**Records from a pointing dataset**

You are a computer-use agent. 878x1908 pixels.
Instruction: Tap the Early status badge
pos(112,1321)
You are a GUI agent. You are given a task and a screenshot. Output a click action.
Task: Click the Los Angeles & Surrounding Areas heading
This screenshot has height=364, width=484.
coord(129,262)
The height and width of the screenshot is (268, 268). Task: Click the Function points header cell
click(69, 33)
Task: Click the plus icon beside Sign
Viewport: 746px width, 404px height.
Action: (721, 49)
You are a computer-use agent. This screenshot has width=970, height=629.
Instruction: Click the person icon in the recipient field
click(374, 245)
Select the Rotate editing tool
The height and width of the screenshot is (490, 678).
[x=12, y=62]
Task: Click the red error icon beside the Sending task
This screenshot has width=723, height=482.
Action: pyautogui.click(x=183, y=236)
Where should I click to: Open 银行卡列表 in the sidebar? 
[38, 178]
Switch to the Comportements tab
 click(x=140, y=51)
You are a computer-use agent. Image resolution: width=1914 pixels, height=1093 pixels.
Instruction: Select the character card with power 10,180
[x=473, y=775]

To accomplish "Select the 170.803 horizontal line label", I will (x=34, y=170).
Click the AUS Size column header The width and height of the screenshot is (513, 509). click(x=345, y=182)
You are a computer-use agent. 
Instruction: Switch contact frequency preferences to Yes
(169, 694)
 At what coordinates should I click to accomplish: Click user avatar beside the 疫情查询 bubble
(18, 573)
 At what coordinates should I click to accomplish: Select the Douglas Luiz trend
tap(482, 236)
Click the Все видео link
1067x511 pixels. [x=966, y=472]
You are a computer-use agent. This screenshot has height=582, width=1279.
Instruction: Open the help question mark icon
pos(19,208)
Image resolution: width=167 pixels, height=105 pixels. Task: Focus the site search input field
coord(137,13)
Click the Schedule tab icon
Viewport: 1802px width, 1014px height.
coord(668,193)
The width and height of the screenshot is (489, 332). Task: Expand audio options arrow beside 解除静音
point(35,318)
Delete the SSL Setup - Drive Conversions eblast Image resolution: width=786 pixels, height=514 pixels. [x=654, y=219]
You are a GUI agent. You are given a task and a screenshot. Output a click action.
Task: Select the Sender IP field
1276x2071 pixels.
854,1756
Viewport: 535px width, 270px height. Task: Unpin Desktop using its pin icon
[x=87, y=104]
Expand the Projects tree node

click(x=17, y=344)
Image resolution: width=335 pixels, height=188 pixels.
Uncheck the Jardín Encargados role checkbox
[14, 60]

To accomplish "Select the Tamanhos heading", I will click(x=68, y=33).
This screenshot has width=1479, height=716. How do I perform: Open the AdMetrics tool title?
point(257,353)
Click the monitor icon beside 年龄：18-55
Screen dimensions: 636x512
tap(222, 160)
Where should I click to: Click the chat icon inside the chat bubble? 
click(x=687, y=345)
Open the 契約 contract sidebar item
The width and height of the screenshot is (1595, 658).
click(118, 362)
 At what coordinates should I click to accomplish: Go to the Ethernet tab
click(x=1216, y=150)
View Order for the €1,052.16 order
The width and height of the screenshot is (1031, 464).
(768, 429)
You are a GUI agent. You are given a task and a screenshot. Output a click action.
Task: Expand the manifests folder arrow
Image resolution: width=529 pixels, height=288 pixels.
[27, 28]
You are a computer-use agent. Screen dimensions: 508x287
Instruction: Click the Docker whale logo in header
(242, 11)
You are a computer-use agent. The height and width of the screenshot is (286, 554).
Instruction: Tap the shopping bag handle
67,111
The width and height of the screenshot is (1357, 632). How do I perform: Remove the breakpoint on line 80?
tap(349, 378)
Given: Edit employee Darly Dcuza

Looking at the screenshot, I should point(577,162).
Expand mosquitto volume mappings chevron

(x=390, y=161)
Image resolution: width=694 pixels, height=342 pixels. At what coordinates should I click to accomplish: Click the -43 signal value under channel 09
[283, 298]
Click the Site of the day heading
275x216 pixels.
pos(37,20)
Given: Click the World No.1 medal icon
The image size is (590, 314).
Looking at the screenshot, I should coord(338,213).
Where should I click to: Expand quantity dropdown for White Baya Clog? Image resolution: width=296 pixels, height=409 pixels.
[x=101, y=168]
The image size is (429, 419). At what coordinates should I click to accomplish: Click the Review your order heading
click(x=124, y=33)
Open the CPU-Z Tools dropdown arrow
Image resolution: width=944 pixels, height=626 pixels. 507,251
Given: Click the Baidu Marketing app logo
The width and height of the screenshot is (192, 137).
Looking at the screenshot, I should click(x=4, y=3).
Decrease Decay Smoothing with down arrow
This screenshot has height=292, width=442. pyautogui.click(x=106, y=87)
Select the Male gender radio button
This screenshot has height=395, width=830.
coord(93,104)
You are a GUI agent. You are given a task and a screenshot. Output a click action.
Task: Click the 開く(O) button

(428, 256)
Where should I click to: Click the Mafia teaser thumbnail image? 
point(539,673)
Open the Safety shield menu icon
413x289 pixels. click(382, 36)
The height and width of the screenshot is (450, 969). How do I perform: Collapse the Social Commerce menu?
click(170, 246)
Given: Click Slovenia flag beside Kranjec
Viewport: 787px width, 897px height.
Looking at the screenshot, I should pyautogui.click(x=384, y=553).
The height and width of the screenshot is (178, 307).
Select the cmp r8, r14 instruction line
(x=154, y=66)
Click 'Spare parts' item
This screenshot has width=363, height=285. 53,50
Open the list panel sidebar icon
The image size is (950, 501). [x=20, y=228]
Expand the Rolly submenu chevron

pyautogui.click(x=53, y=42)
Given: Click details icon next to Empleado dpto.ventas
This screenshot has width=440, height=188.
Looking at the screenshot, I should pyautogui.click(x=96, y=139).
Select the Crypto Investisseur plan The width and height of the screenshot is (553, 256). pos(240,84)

**Exercise objective**
Express each line of the material above as a string in a JSON list, one string per line, leaving out blank lines.

**Answer to this exercise**
[
  "You are a computer-use agent. 878x1908 pixels.",
  "Instruction: Tap the Early status badge",
  "pos(112,1321)",
  "You are a GUI agent. You are given a task and a screenshot. Output a click action.",
  "Task: Click the Los Angeles & Surrounding Areas heading",
  "This screenshot has height=364, width=484.",
  "coord(129,262)",
  "The height and width of the screenshot is (268, 268). Task: Click the Function points header cell",
  "click(69, 33)",
  "Task: Click the plus icon beside Sign",
  "Viewport: 746px width, 404px height.",
  "Action: (721, 49)",
  "You are a computer-use agent. This screenshot has width=970, height=629.",
  "Instruction: Click the person icon in the recipient field",
  "click(374, 245)",
  "Select the Rotate editing tool",
  "The height and width of the screenshot is (490, 678).",
  "[x=12, y=62]",
  "Task: Click the red error icon beside the Sending task",
  "This screenshot has width=723, height=482.",
  "Action: pyautogui.click(x=183, y=236)",
  "Where should I click to: Open 银行卡列表 in the sidebar? ",
  "[38, 178]",
  "Switch to the Comportements tab",
  " click(x=140, y=51)",
  "You are a computer-use agent. Image resolution: width=1914 pixels, height=1093 pixels.",
  "Instruction: Select the character card with power 10,180",
  "[x=473, y=775]",
  "To accomplish \"Select the 170.803 horizontal line label\", I will (x=34, y=170).",
  "Click the AUS Size column header The width and height of the screenshot is (513, 509). click(x=345, y=182)",
  "You are a computer-use agent. ",
  "Instruction: Switch contact frequency preferences to Yes",
  "(169, 694)",
  " At what coordinates should I click to accomplish: Click user avatar beside the 疫情查询 bubble",
  "(18, 573)",
  " At what coordinates should I click to accomplish: Select the Douglas Luiz trend",
  "tap(482, 236)",
  "Click the Все видео link",
  "1067x511 pixels. [x=966, y=472]",
  "You are a computer-use agent. This screenshot has height=582, width=1279.",
  "Instruction: Open the help question mark icon",
  "pos(19,208)",
  "Image resolution: width=167 pixels, height=105 pixels. Task: Focus the site search input field",
  "coord(137,13)",
  "Click the Schedule tab icon",
  "Viewport: 1802px width, 1014px height.",
  "coord(668,193)",
  "The width and height of the screenshot is (489, 332). Task: Expand audio options arrow beside 解除静音",
  "point(35,318)",
  "Delete the SSL Setup - Drive Conversions eblast Image resolution: width=786 pixels, height=514 pixels. [x=654, y=219]",
  "You are a GUI agent. You are given a task and a screenshot. Output a click action.",
  "Task: Select the Sender IP field",
  "1276x2071 pixels.",
  "854,1756",
  "Viewport: 535px width, 270px height. Task: Unpin Desktop using its pin icon",
  "[x=87, y=104]",
  "Expand the Projects tree node",
  "click(x=17, y=344)",
  "Image resolution: width=335 pixels, height=188 pixels.",
  "Uncheck the Jardín Encargados role checkbox",
  "[14, 60]",
  "To accomplish \"Select the Tamanhos heading\", I will click(x=68, y=33).",
  "This screenshot has width=1479, height=716. How do I perform: Open the AdMetrics tool title?",
  "point(257,353)",
  "Click the monitor icon beside 年龄：18-55",
  "Screen dimensions: 636x512",
  "tap(222, 160)",
  "Where should I click to: Click the chat icon inside the chat bubble? ",
  "click(x=687, y=345)",
  "Open the 契約 contract sidebar item",
  "The width and height of the screenshot is (1595, 658).",
  "click(118, 362)",
  " At what coordinates should I click to accomplish: Go to the Ethernet tab",
  "click(x=1216, y=150)",
  "View Order for the €1,052.16 order",
  "The width and height of the screenshot is (1031, 464).",
  "(768, 429)",
  "You are a GUI agent. You are given a task and a screenshot. Output a click action.",
  "Task: Expand the manifests folder arrow",
  "Image resolution: width=529 pixels, height=288 pixels.",
  "[27, 28]",
  "You are a computer-use agent. Screen dimensions: 508x287",
  "Instruction: Click the Docker whale logo in header",
  "(242, 11)",
  "You are a computer-use agent. The height and width of the screenshot is (286, 554).",
  "Instruction: Tap the shopping bag handle",
  "67,111",
  "The width and height of the screenshot is (1357, 632). How do I perform: Remove the breakpoint on line 80?",
  "tap(349, 378)",
  "Given: Edit employee Darly Dcuza",
  "Looking at the screenshot, I should point(577,162).",
  "Expand mosquitto volume mappings chevron",
  "(x=390, y=161)",
  "Image resolution: width=694 pixels, height=342 pixels. At what coordinates should I click to accomplish: Click the -43 signal value under channel 09",
  "[283, 298]",
  "Click the Site of the day heading",
  "275x216 pixels.",
  "pos(37,20)",
  "Given: Click the World No.1 medal icon",
  "The image size is (590, 314).",
  "Looking at the screenshot, I should coord(338,213).",
  "Where should I click to: Expand quantity dropdown for White Baya Clog? Image resolution: width=296 pixels, height=409 pixels.",
  "[x=101, y=168]",
  "The image size is (429, 419). At what coordinates should I click to accomplish: Click the Review your order heading",
  "click(x=124, y=33)",
  "Open the CPU-Z Tools dropdown arrow",
  "Image resolution: width=944 pixels, height=626 pixels. 507,251",
  "Given: Click the Baidu Marketing app logo",
  "The width and height of the screenshot is (192, 137).",
  "Looking at the screenshot, I should click(x=4, y=3).",
  "Decrease Decay Smoothing with down arrow",
  "This screenshot has height=292, width=442. pyautogui.click(x=106, y=87)",
  "Select the Male gender radio button",
  "This screenshot has height=395, width=830.",
  "coord(93,104)",
  "You are a GUI agent. You are given a task and a screenshot. Output a click action.",
  "Task: Click the 開く(O) button",
  "(428, 256)",
  "Where should I click to: Click the Mafia teaser thumbnail image? ",
  "point(539,673)",
  "Open the Safety shield menu icon",
  "413x289 pixels. click(382, 36)",
  "The height and width of the screenshot is (450, 969). How do I perform: Collapse the Social Commerce menu?",
  "click(170, 246)",
  "Given: Click Slovenia flag beside Kranjec",
  "Viewport: 787px width, 897px height.",
  "Looking at the screenshot, I should pyautogui.click(x=384, y=553).",
  "The height and width of the screenshot is (178, 307).",
  "Select the cmp r8, r14 instruction line",
  "(x=154, y=66)",
  "Click 'Spare parts' item",
  "This screenshot has width=363, height=285. 53,50",
  "Open the list panel sidebar icon",
  "The image size is (950, 501). [x=20, y=228]",
  "Expand the Rolly submenu chevron",
  "pyautogui.click(x=53, y=42)",
  "Given: Click details icon next to Empleado dpto.ventas",
  "This screenshot has width=440, height=188.",
  "Looking at the screenshot, I should pyautogui.click(x=96, y=139).",
  "Select the Crypto Investisseur plan The width and height of the screenshot is (553, 256). pos(240,84)"
]